The expansion of IT’s “as-a-Service” capabilities has grown and matured over the past decade, enabling your business to easily consume software, infrastructure, private cloud—even disaster recovery in an “as-a-Service” way that allows your business to use what you need, when you need it, in an on-demand, flexible delivery model. Procurement and onboarding times are shrunk to days and weeks instead of the months required with traditional services and hardware implementation, which begs the question, “How are you going to satisfy your security burden at the speed at which “as-a-Service” solutions are implemented today?”
First things first: there are no shortcuts when it comes to securing your environment.

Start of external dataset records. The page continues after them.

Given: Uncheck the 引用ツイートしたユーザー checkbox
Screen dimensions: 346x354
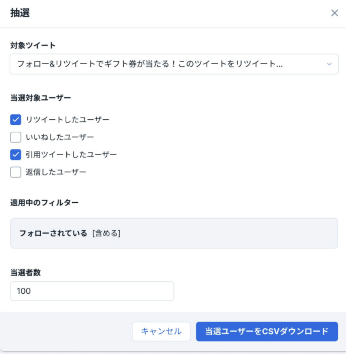Looking at the screenshot, I should click(x=16, y=155).
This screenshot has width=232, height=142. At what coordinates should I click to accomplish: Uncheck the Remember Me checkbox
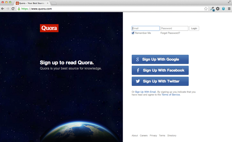(x=133, y=33)
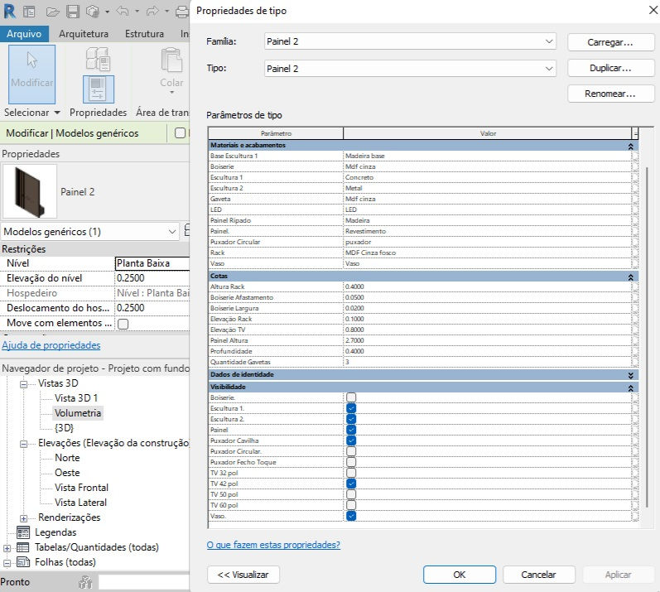The image size is (660, 592).
Task: Open the Família dropdown list
Action: coord(410,41)
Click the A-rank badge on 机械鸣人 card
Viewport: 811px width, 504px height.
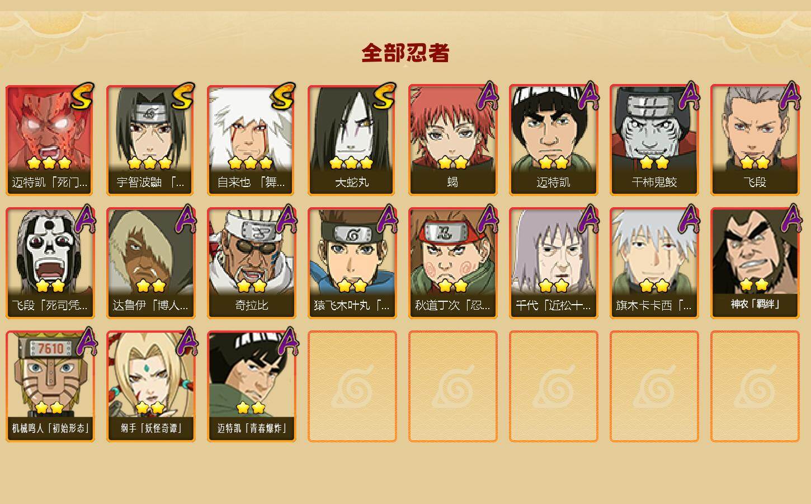84,342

While the best partners and providers change with the market, no provider can fully take away the burden of managing that security, and it wouldn’t be responsible for you to completely give up control either. While these partners and providers become an extension of your team and help you increase your security and protection, you need to think beyond traditional IT hardware solutions and consider security holistically for your entire environment.

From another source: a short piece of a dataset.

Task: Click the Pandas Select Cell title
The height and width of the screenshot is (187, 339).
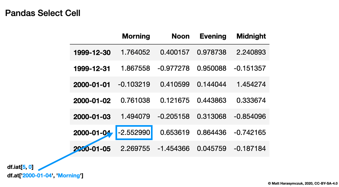Action: tap(43, 13)
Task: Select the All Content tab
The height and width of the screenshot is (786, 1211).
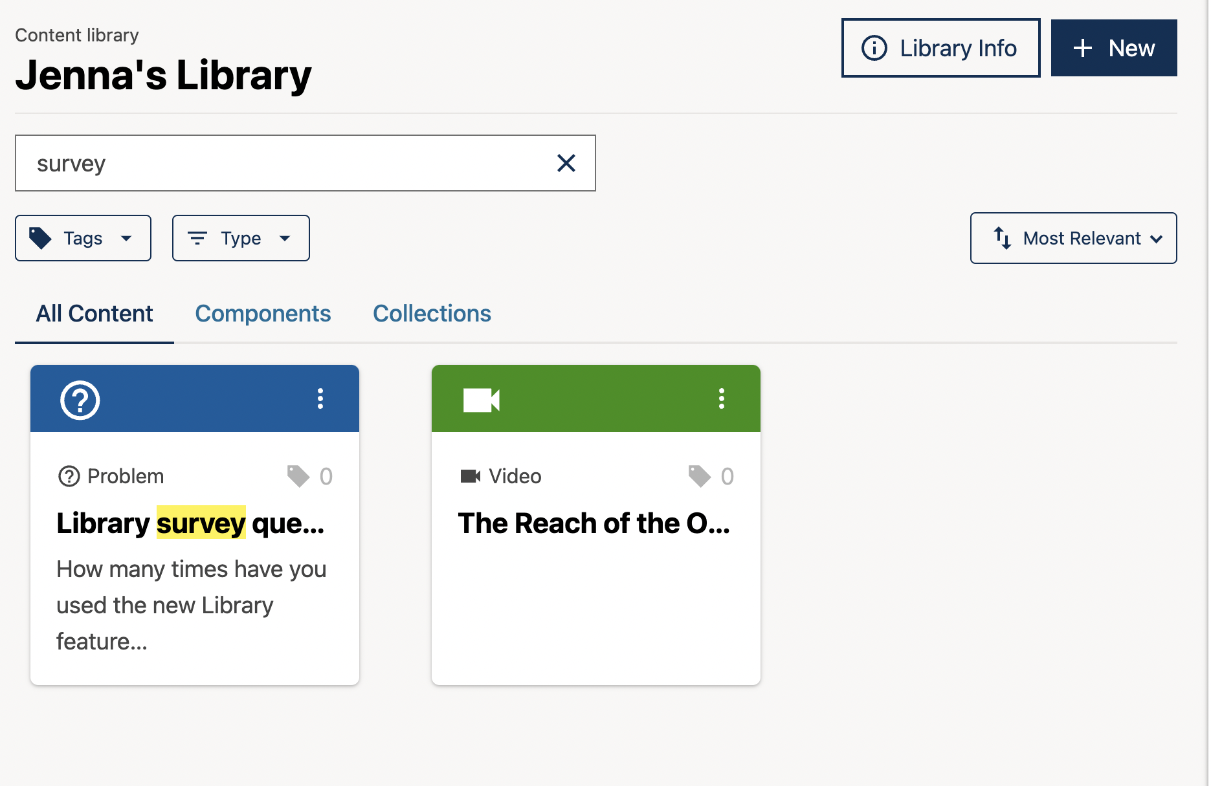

Here’s a consideration many companies forget until it’s too late. Are you thinking holistically about the security of your technology and your data? Think not just about your hosting environment, but also consider the security of your recovery environment. We see CIOs and CISOs increasingly asking for secure hosting and secure cloud solutions, but not enough are thinking about the entire environment. Not enough are looking for a secure recovery environment.

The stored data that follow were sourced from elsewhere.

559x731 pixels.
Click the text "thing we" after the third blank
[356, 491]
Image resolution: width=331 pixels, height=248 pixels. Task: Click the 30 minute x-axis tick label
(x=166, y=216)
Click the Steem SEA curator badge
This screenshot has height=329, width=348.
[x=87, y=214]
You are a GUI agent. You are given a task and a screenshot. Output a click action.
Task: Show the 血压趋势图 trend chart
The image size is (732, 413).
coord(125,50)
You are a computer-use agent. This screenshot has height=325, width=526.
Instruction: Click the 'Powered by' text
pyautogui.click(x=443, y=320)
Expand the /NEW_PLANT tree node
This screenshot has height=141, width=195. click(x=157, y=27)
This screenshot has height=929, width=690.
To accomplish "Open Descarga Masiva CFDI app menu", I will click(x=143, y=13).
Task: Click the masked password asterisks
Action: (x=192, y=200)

Are you? If not, ask yourself, “Why Not?”
Companies are just as vulnerable in their recovery environments as they are in production, but they can be just as protected as well. Unfortunately, many IT leaders don’t consider the vulnerability until it’s too late. Consider the current security threats of your recovery environment and ask yourself these three questions
1) Would you trust your data with only basic security protections in production?
Spend your IT budget wisely and look closer at the security of your recovery environment. If you have sensitive data, would you trust your recovery environment to run your applications with basic protections, even for a short time? If you’re spending your budget on the security of your production and only using basic security protections in recovery, you may want to reconsider your DR plans.
2) Does your business continuity plan consider IT security risks in your recovery environment?
Recovery has to work to be worth it’s cost. Your organization, your shareholders and your customers are expecting it to work. All complexities should be considered and contemplated in advance, so that your team has confidence that it not only will work, but also maintain your security while running as production. If you’re only considering the security of your production environment, who’s to say that your recovery state is also secure?
3) Do you have a way of ensuring your security advances are up to date?
The advances in the security of your production environment should be mirrored in your recovery, but do you have a way of keeping them up to date in both environments? Gauge your confidence that your sensitive data in your recovery environment is secure and protected at the same rate you gauge your production environment.
Assuming your recovery environment is secure and protected is not enough due diligence to protect your data or your business. When a disaster strikes you should feel confident and prepared that your sensitive data is secure and protected, no matter what.
Rigorously testing your DR plan and your recovery environment will provide you the confidence that your recovery will work. A good place to start is to perform a risk assessment of your organizations current recovery environment. That assessment will show you where your organization stands today and set you up to quickly decipher whether or not you’re comfortable taking on that risk.